A (Very Brief) History of Rhetoric and Composition Studies

Bust of Aristotle.

Aristotle

The study of rhetoric can be traced back to Aristotle’s treatise Rhetoric, developed over several years in the 4th century BC. Wayne Booth notes that Aristotle’s inaugural work on rhetorical discourse first confirmed the multi-disciplinary application of rhetoric within education; it has “no specific territory or subject matter of its own,” but instead can be found everywhere (3). Now primarily living within the parent discipline of English Studies, rhetoric, and its marriage with composition as “the written branch of rhetoric,” is a field that has been historically fraught with a fight for legitimacy and for aligned and coherent methodologies (Lauer 20).

The core strategies of rhetorical discourse have lived through to today, despite its turbulent history throughout the ages. Critics often derided rhetoric for its emphasis on persuasion over truth, and indeed, Plato, transcribing Socrates’s attack on rhetorical oratory in Gorgias (380 BC) both somewhat defines the function of early rhetorical oratory but most pointedly condemns its moral and ethical uses in public speech. Francis Bacon defined rhetoric as “the application of reason to imagination for the better moving of the will. It is not solid reasoning of the kind science exhibits” (Booth 5). As scientific reasoning and knowledge blossomed in the Enlightenment, rhetorical studies and practice became a lesser area of study, regarded as artificial knowledge that is informed only by the work in other fields. John Locke, writing in 1690, reduced rhetoric to a deceptive art that promoted “wrong ideas,” and was performed by “perfect cheats,” whose only goal was to misdirect and misinform men (7). He allows that rhetorical arts are only effective because “men find pleasure to be deceived” (7). It is against this backdrop that we consider the standing of rhetoric and composition today in modern higher education institutions.

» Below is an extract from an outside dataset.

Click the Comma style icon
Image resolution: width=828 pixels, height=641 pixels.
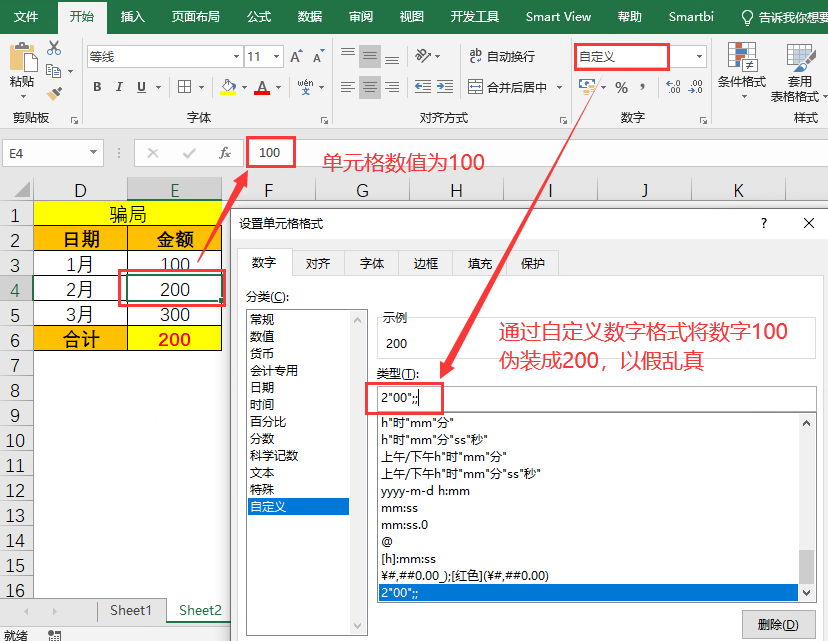pyautogui.click(x=643, y=85)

Faigley, Lester. “Competing Theories of Process: A Critique and a Proposal.” College  English, 48.6 (October 1986): 527-542. Print.

ref. Lester Faigley

Modern first-year composition courses in American higher education institutions emerged at Harvard in 1885, after a long period of neglect in American higher education[1] (Bamberg 7). Scholars Sharon Crowley, James Berlin, and others who studied its entrance into colleges across the U.S. argue that its adoption was borne more from institutional goals to increase enrollments and reach new populations of students than from meeting specific learning goals (Skinnell 95). Thomas Miller observes that institutional imperatives drove much of the adoption of more pragmatic programmatic moves that “emerge at junctures where expanding disciplinary trends connect with social and technological shifts in literacy,” and where a focus on addressing the “literacy crisis” became an institutional duty (6). Due to a perceived lack of both rigor and clear and unified methodology, English studies, and composition studies in particular, was scorned from within the academy, because of its reputation of being “un-disciplined” (McComisky 10). With a renewed focus on first-year composition in the 1960’s, rhetoric and composition studies gained some ground because of accreditation requirements and its ability to “pay the bills” (19). Beyond simply addressing larger social and institutional needs, the early sixties ushered in new areas of study for composition scholars, as they considered the wealth of pedagogical literature, but lamented rhet/comp’s dearth of theoretical studies (Faigley 527). Theory became a legitimate research area in composition studies, especially theory that moved it beyond instruction in “grammar and usage” and into sound pedagogical processes (529). These early debates about the theory and practice underpinning rhetoric and composition studies have roiled at critical points throughout time, most notably in the seventies and eighties, [2] and bring us now to considering what remains as critical questions within the discipline.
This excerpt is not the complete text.